Appearance leads the list of reasons people decide to adopt an animal, but coat color is not a factor, according to studies by the American Society for the Prevention of Cruelty to Animals.

Two ASPCA studies conducted in 2012 claim the color of an animal’s coat does not influence a person’s decision to adopt and does not cause dogs or cats to remain in shelters longer.

Yet according to staff at Grand Junction’s Roice-Hurst Humane Society, black-coated animals may wait weeks, sometimes months, longer than other animals to be adopted.

“As a general rule, across the country, we have about 9,000 dogs coming into shelters every year that do not get adopted and a big majority of those are black,” said Judy Bowes, Roice-Hurst’s general manager.

So much, apparently, for national studies.

The problem is serious enough to warrant a special promotion during the month of November called Back in Black. Until Nov. 30, the fee to adopt a black pet from Roice-Hurst will be cut by 50 percent, Bowes said.

The national Back in Black campaign, now in its third year, is sponsored by Best Friends Animal Shelter, the largest no-kill shelter in the country, she said.

“Black animals are the most overlooked adoptable pets,” according to the shelter, but that begs the question: why?

The psychology of color could explain the prejudice, but opinions about the psychological impact of black are split. 

Among some, black suggests darkness, as in black-robed witches accompanied by black cats performing black masses concealed by the black of night.

Among others, it suggests sophistication, as in men in black tuxedos accompanied by women in short, black skirts dancing the Lindy hop under starry night skies.

Bowes said superstitions about black cats and bad luck could play a role, but a more likely reason is that black animals simply don’t photograph well.

People searching for a pet online or in the newspaper might skip past a black animal because a dark photo could fail to reflect the animal’s good health or friendly demeanor, she said.

Black animals can also be overlooked in a sea of more colorful dogs and cats, Bowes said. The shelter holds, at a maximum, about 50 dogs and 40 cats, and is frequently full.

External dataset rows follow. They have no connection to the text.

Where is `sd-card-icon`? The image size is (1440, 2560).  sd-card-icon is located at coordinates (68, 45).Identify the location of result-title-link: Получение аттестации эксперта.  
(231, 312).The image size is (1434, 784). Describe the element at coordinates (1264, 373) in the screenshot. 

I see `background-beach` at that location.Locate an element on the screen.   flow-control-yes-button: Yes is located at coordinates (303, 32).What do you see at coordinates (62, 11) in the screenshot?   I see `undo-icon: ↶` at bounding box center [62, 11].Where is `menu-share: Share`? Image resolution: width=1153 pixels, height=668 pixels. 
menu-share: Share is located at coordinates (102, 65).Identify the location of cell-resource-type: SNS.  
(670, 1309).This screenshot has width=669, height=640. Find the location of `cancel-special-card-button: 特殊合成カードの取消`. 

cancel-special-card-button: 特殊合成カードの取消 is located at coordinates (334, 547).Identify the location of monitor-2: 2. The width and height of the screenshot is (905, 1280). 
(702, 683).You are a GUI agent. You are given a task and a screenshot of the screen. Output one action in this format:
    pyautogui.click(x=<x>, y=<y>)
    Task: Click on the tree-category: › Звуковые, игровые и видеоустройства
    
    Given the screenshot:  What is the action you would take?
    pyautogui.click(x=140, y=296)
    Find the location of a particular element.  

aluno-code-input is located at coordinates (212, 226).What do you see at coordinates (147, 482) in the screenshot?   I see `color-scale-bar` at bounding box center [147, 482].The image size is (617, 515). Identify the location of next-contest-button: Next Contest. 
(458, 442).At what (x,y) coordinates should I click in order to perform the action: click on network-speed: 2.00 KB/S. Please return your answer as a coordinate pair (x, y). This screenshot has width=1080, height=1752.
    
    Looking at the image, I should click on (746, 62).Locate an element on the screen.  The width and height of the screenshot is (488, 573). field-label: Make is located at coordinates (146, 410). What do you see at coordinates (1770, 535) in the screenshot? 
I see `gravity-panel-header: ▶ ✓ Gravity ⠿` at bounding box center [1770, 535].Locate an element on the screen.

But these explanations also fail to illuminate the apparent prejudice.

First, Bowes claimed, the society’s photographers do excellent work, as any visitor to its web page can see.

Second, the American Kennel Club lists the Labrador retriever as the most popular dog in the United States, and Grand Junction is no exception.

“This is a big lab community,” Bowes said. “People just love Labradors in this community and we have a lot of black labs come through our shelter. People just love them. This a big-dog town.”

Whether the prejudice against black animals is truth or fiction seems to matter less than the success Roice-Hurst enjoys in adopting the animals out.

The promotion was working well as of Sunday, when the shelter had only two black dogs left for adoption. With about two weeks remaining for the Back in Black promotion, Bowes expected many more black animals will be emancipated to live with loving families before Nov. 30 — all at a 50 percent discount.

“This is animal-loving town,” Bowes said.